Consignes:
a - Traduisez en anglais la phrase suivante de l'article : « On mit les équipages sous bonne garde. »
b - Les affirmations suivantes sont-elles conformes à l'article ? Répondez par oui ou par non et citez à chaque fois les mots du texte qui tranchent.
(i) La flotte envoyée par les Athéniens comptait quarante bâtiments.
(ii) Cléippide était le seul commandant de la flotte.
(iii) Une fois avertis, les Mityléniens se rendirent quand même à la fête d'Apollon Maloeus.
c - D'après l'article, combien de trirèmes de Mitylène les Athéniens arrêtèrent-ils dans leurs ports après le départ de la flotte ?

Article:
__________

Chap. 3. Les Athéniens, alors désolés à-la-fois par la peste et par une guerre déjà dans toute sa force, quoique naissante, regardaient comme très fâcheux qu’on leur fît un nouvel ennemi de Lesbos, qui avait une marine, et dont la puissance n’avait encore reçu aucune atteinte. D’abord ils repoussèrent cette dénonciation, à laquelle ils ne pouvaient croire. Mais, ayant envoyé des députés sans obtenir qu’on mit fin et au rassemblement et aux préparatifs, ils commencèrent à craindre, et, résolus de prévenir la défection, ils envoyèrent aussitôt quarante bâtimens, prêts a infester les côtes du Péloponnèse. Cléippide, fils de Dinias, était l’un des trois commandans de cette flotte. On avait appris que tous les Mityléniens en corps devaient célébrer, lors de la ville, une fête en l’honneur d’Apollon Maloeus, et qu’en se hâtant, on pouvait espérer de les surprendre. La tentative réussissant, on se trouvait hors de crainte ; dans le cas contraire, on leur prescrirait de livrer la ville, et de raser les murs ; et sur leur refus, on ferait la guerre. La flotte partie, les Athéniens arrêtèrent dix trirèmes de Mitylène, qui, à titre d’auxiliaires, se trouvaient dans les ports, conformément à l’alliance qui unissait les deux nations. On mit les équipages sous bonne garde. Mais un homme parti d’Athènes passe dans l’Eubée, traverse à pied le bourg et cap Géreste, arrive au port, y trouve un vaisseau marchand prêt à faire voile, et, favorisé par le vent, aborde le surlendemain à Mitylène, annonçant la prochaine arrivée de la flotte. Sur cet avis les Mityléniens n’allèrent point à la fête, et gardèrent avec soin les travaux à demi terminés des murs et des ports.

__________

Données fournies:
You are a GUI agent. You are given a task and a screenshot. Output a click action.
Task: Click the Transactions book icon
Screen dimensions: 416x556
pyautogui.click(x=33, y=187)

__________

Corrigé:
a - The crews were placed under close guard.

b -
(i) Oui : « ils envoyèrent aussitôt quarante bâtimens ».
(ii) Non : « Cléippide, fils de Dinias, était l’un des trois commandans de cette flotte ».
(iii) Non : « Sur cet avis les Mityléniens n’allèrent point à la fête ».

c - Dix trirèmes.